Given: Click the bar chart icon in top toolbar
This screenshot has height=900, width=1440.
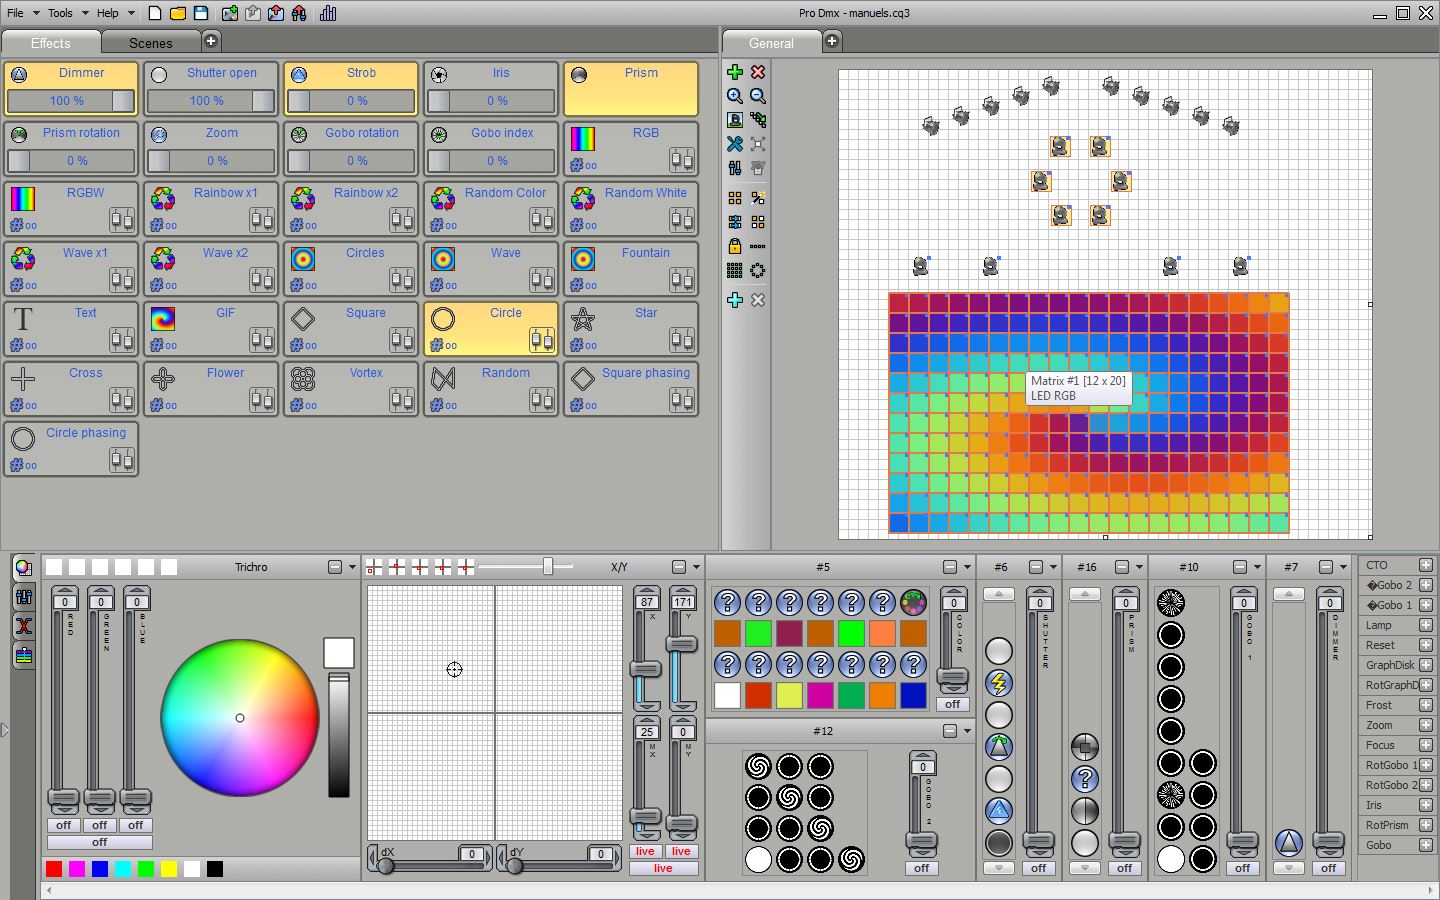Looking at the screenshot, I should pos(328,13).
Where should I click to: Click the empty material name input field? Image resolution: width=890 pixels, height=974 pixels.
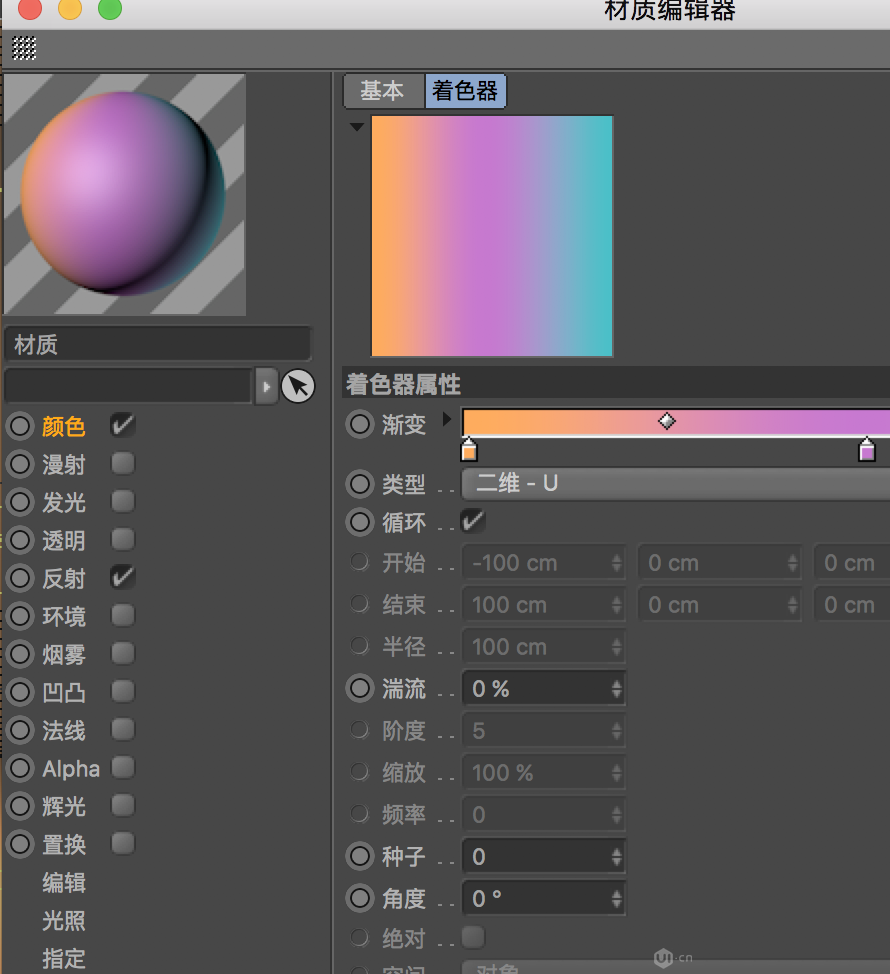[128, 385]
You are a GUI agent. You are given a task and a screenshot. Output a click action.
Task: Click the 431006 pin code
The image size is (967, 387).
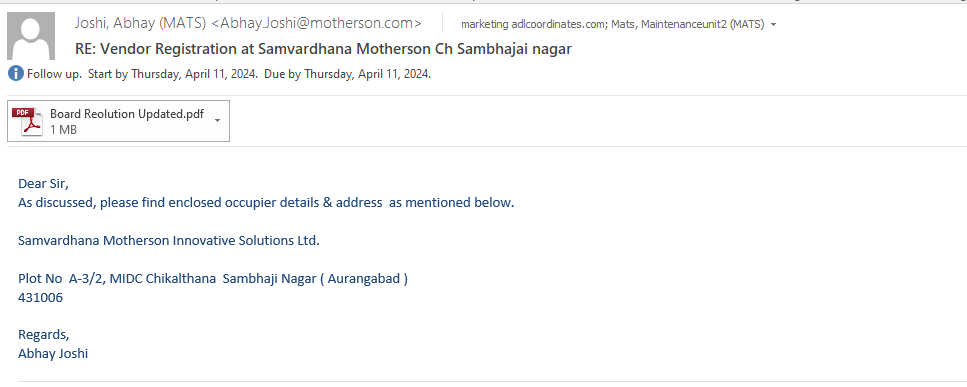[40, 298]
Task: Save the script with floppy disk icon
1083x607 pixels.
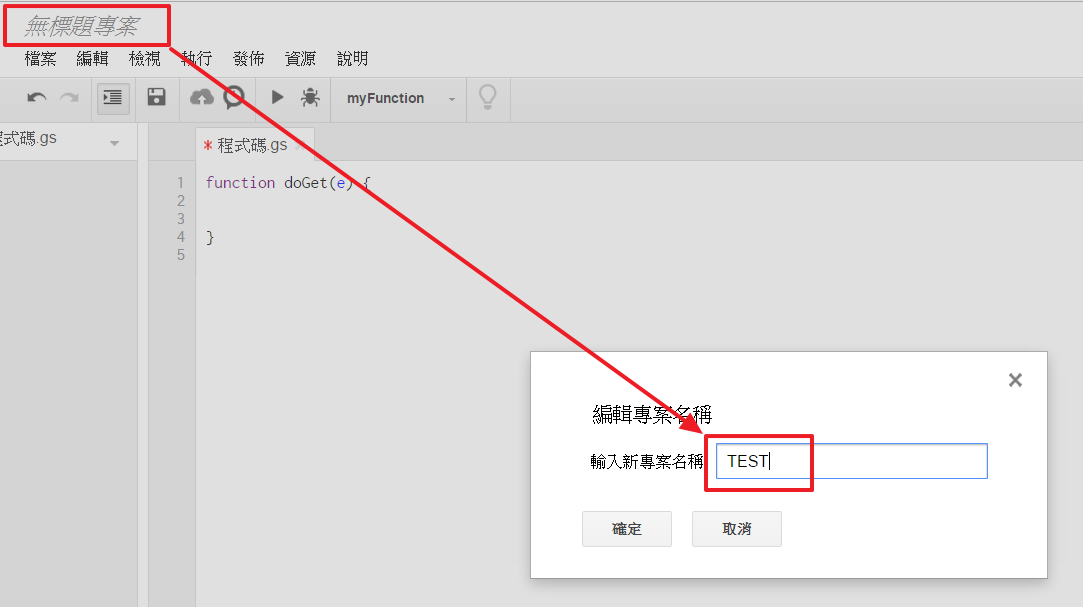Action: [156, 98]
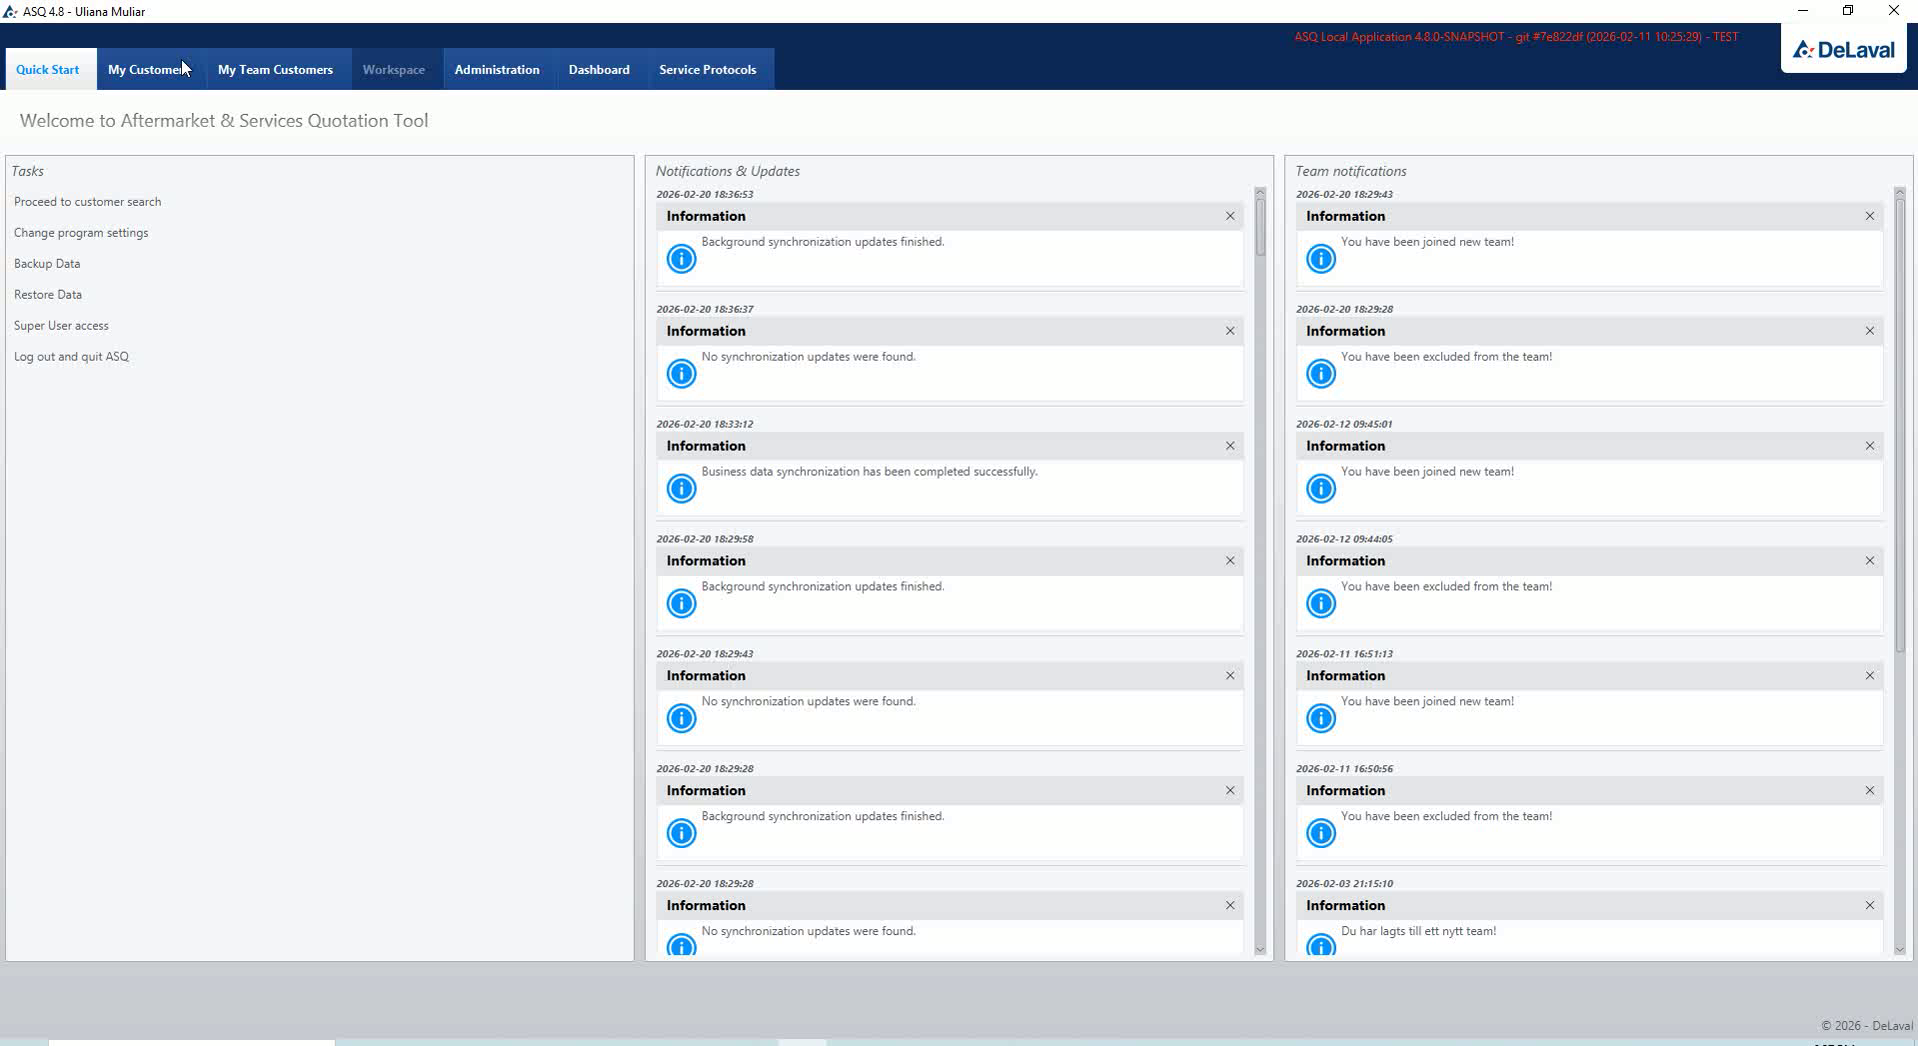
Task: Close the 18:29:43 team joined notification
Action: (x=1870, y=216)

=====

▶ Exercise
Print exactly, and print only, the lines from the line with "Task: Save the script with floppy disk icon" through the last line of the entries, both ends included. No pictures belong in the result.

▶ Result
Task: Save the script with floppy disk icon
1083x607 pixels.
Action: [156, 98]
Task: Close the 18:29:43 team joined notification
Action: (x=1870, y=216)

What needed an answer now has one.